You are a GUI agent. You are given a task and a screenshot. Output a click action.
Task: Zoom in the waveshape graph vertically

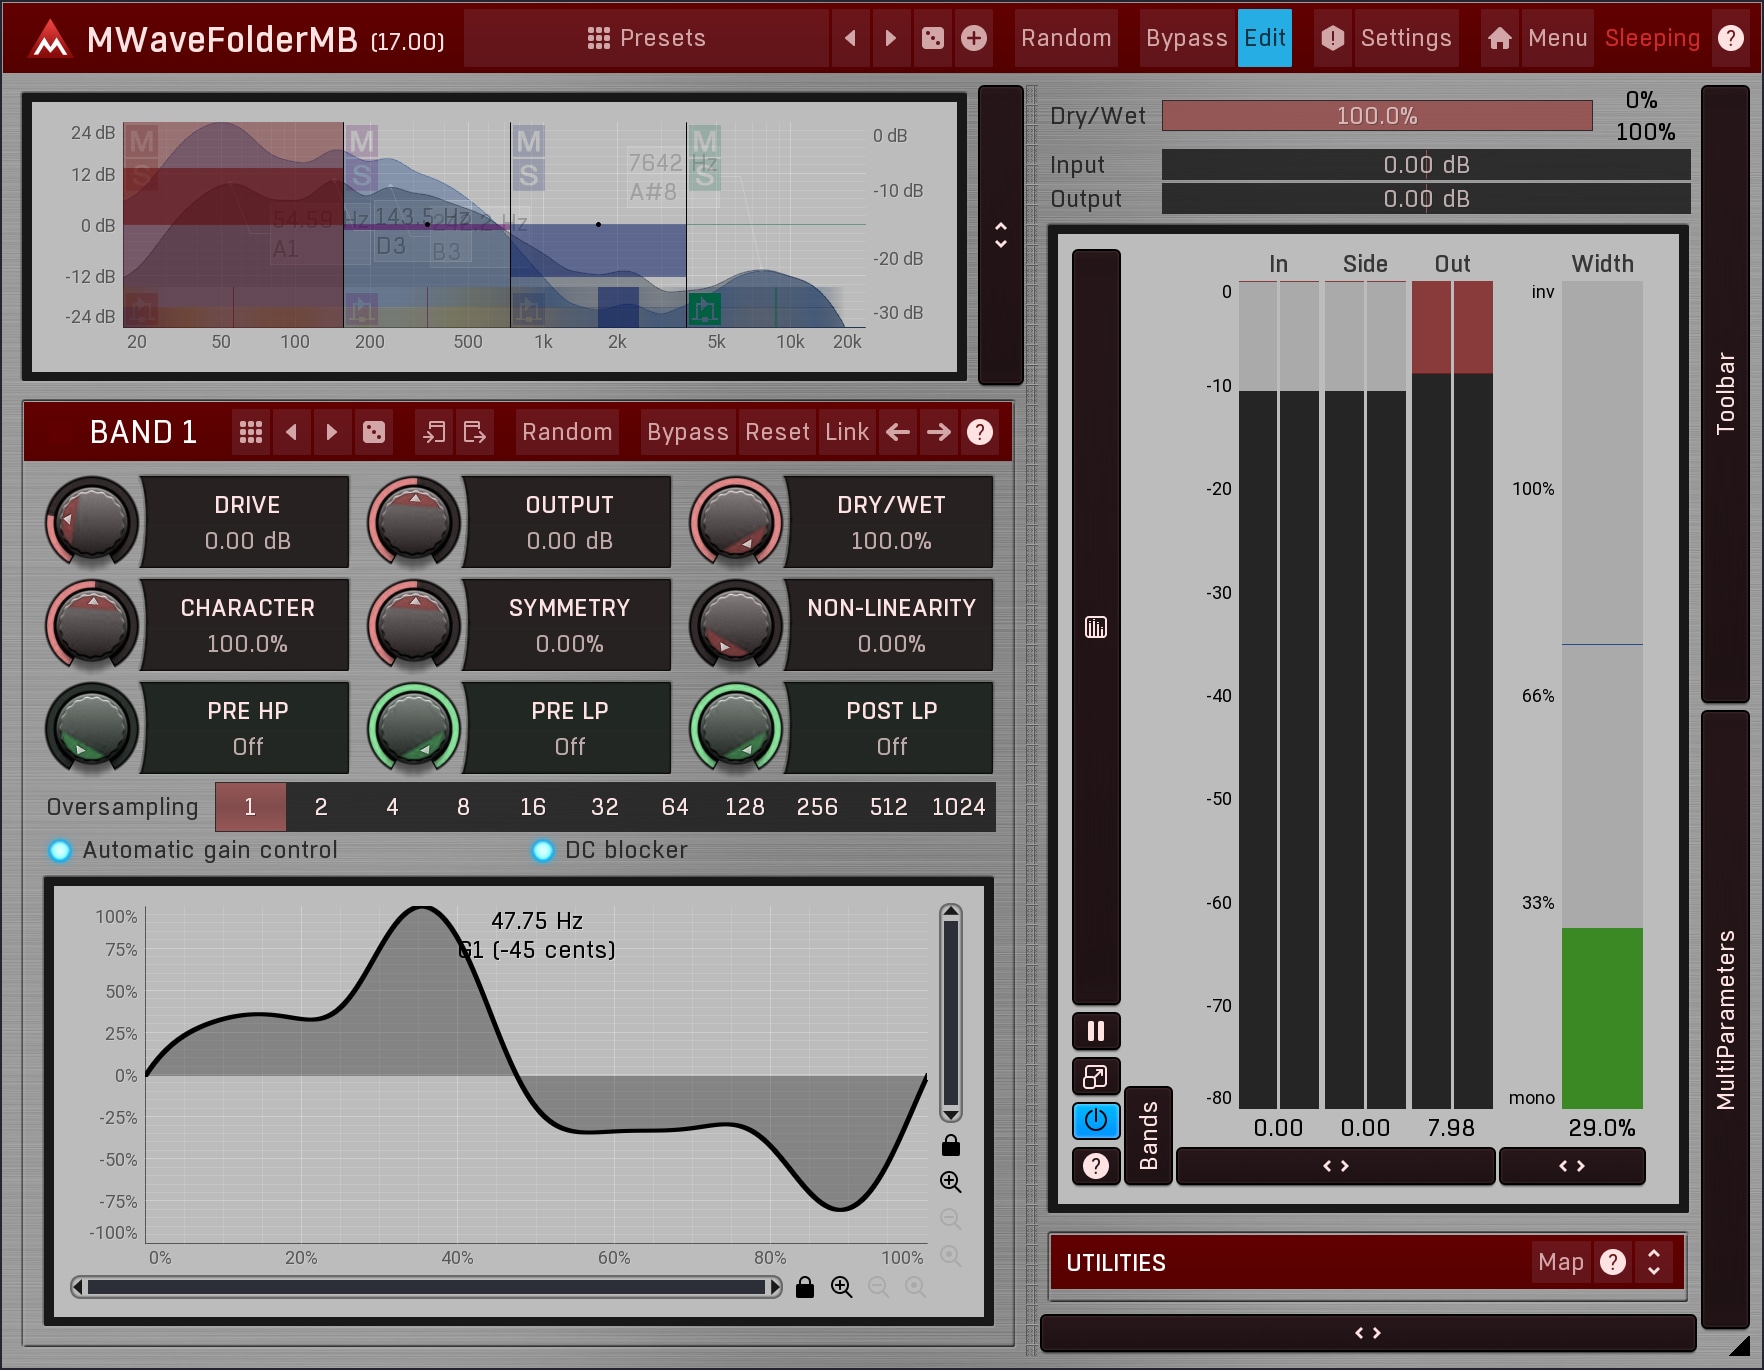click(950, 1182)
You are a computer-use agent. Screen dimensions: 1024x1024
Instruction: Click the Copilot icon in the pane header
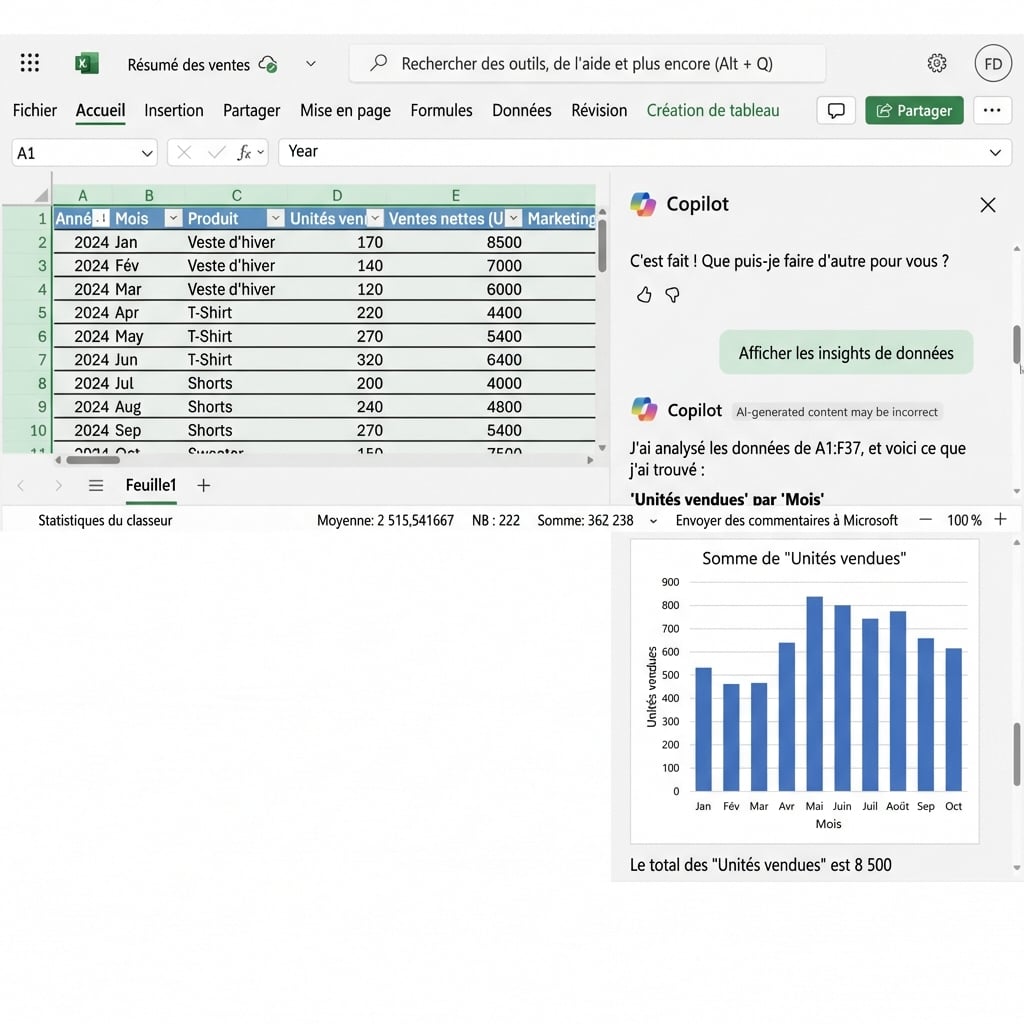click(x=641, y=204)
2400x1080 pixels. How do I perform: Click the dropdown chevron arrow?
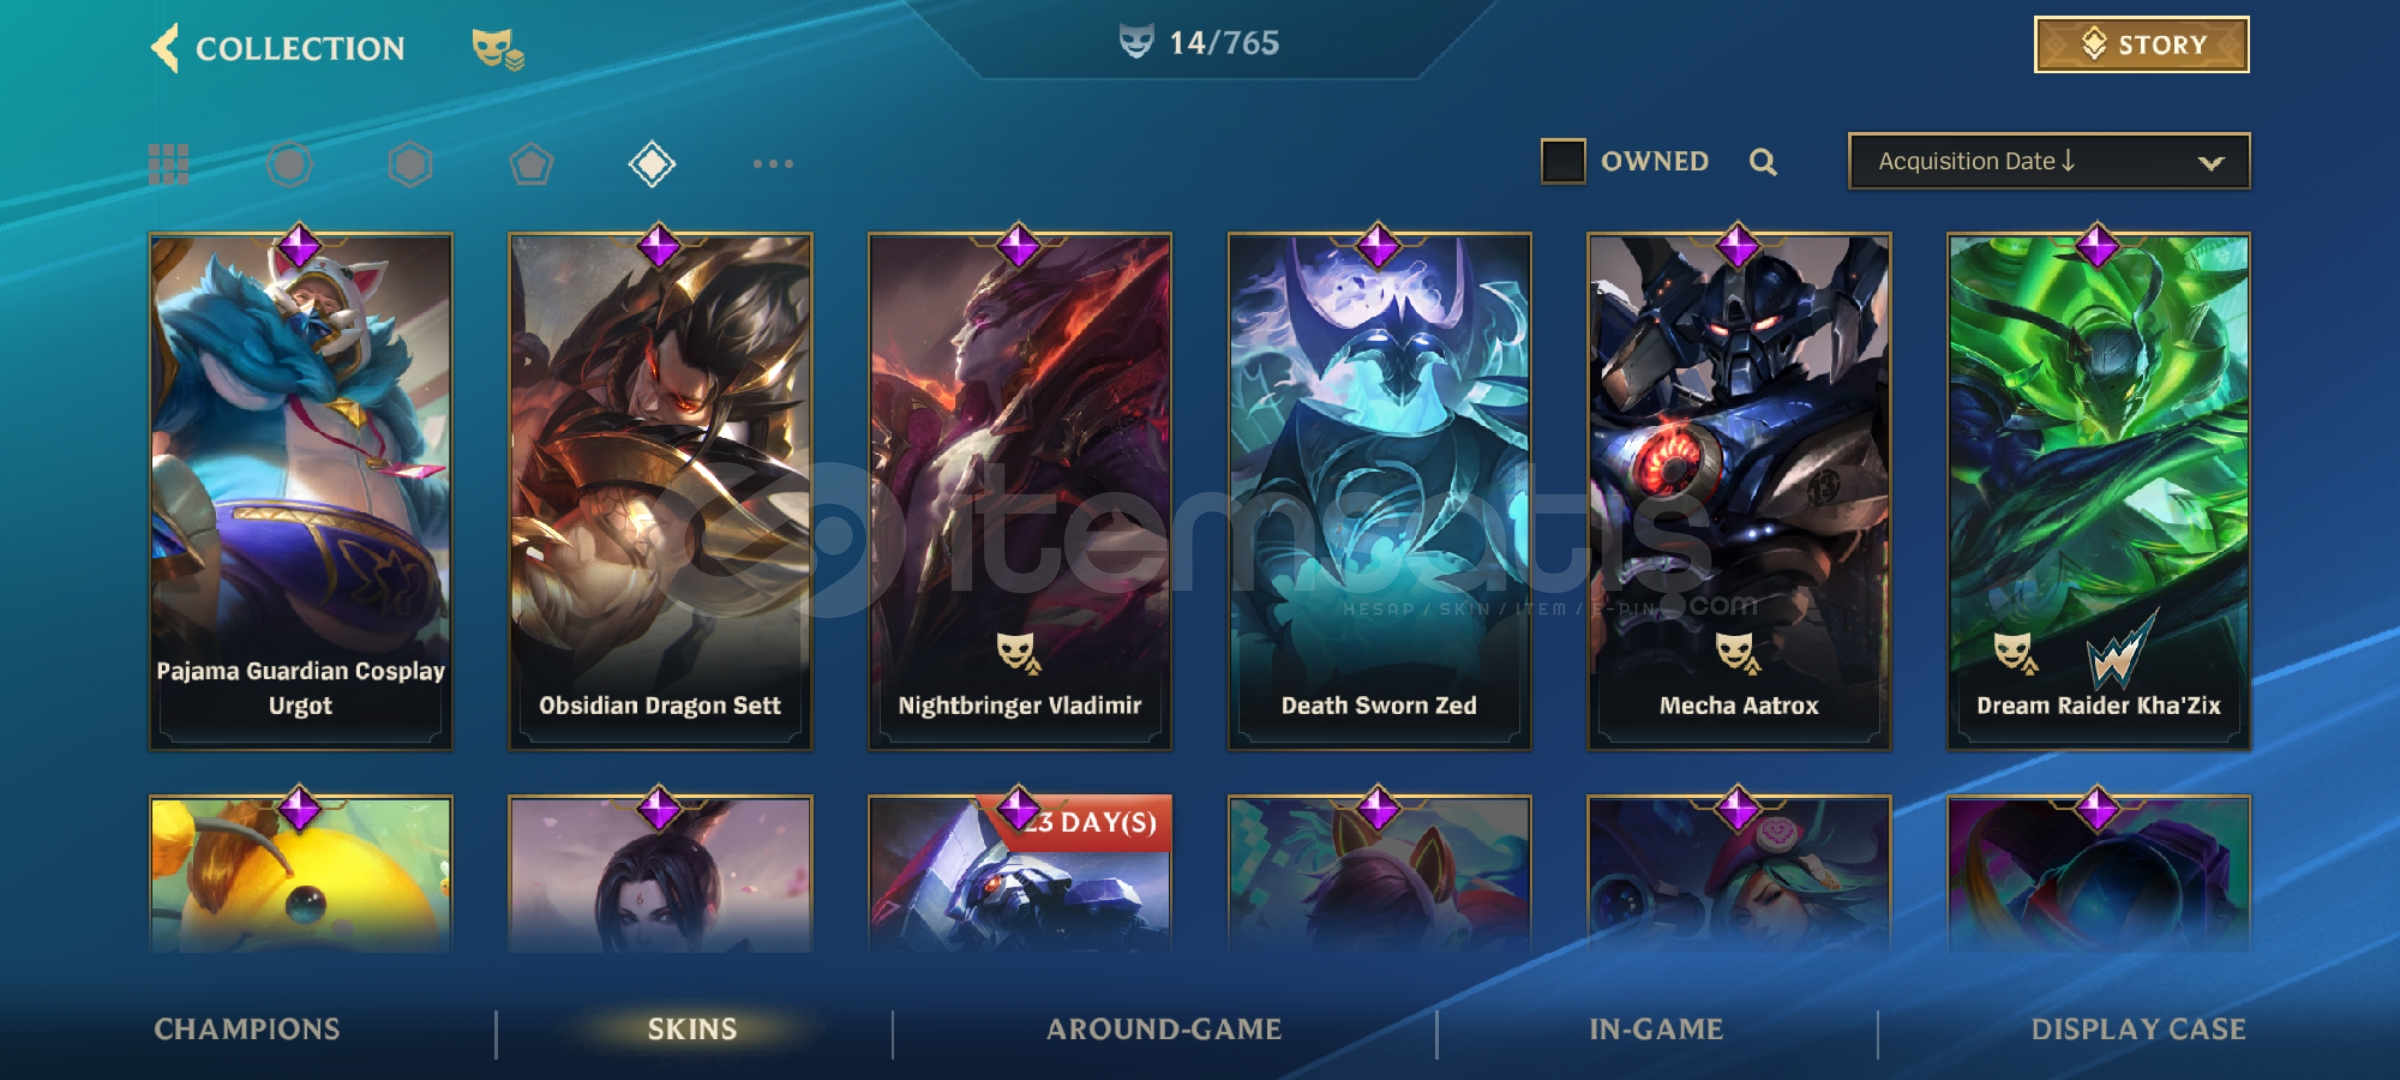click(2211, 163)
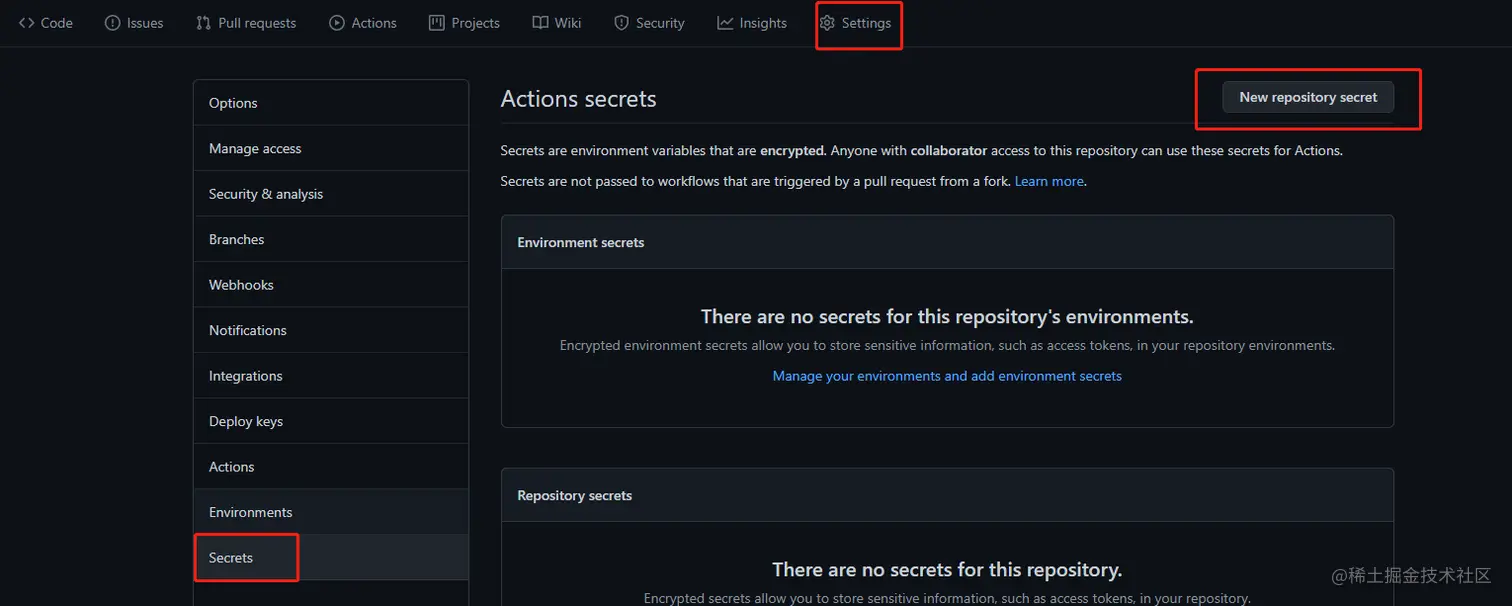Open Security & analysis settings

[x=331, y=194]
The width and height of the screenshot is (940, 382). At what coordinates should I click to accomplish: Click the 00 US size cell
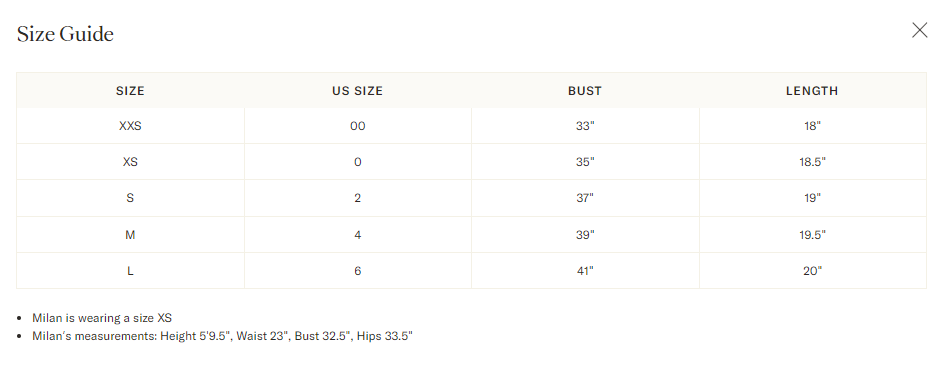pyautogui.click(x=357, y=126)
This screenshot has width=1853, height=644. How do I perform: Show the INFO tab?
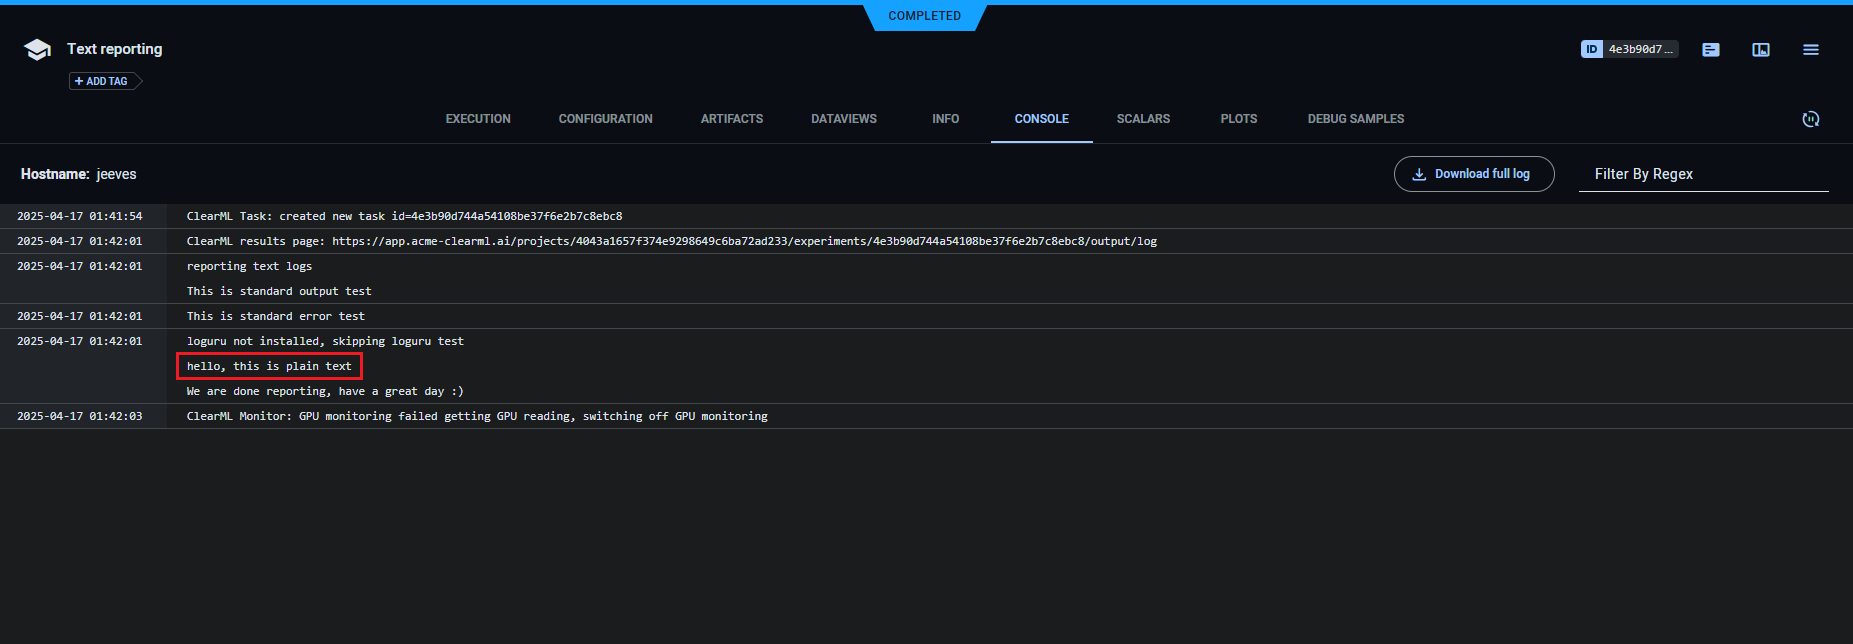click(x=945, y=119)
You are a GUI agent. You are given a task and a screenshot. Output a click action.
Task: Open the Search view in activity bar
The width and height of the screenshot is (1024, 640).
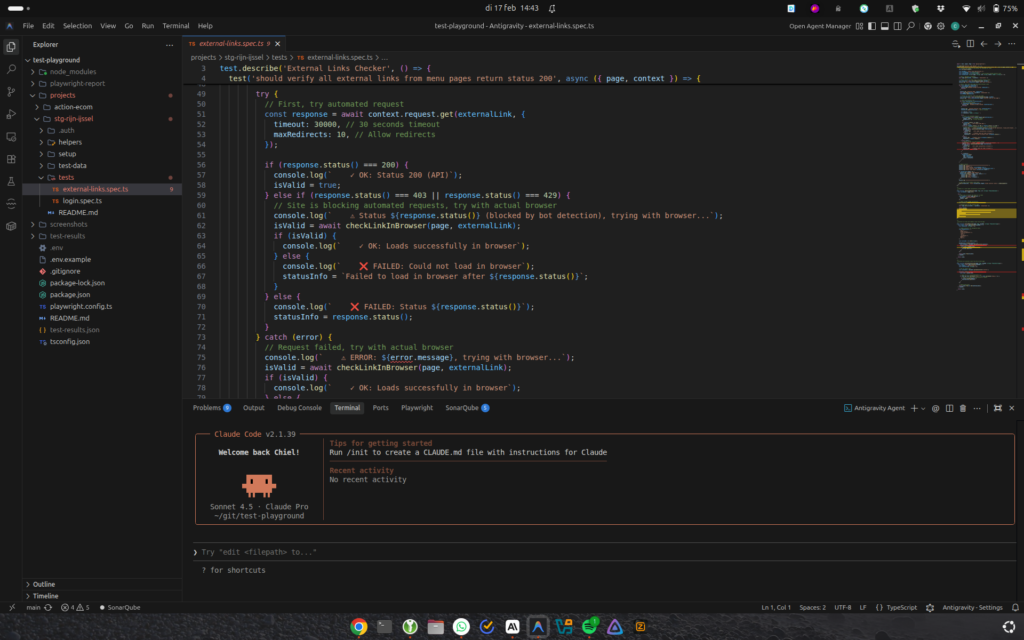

--*--

Please take the lines from the beginning of the data above through the line holding "You are a computer-use" and transcribe them exactly, without any pictures.

You are a GUI agent. You are given a task and a screenshot. Output a click action.
Task: Zoom in the waveshape graph vertically

click(950, 1182)
You are a computer-use agent. Screen dimensions: 1024x1024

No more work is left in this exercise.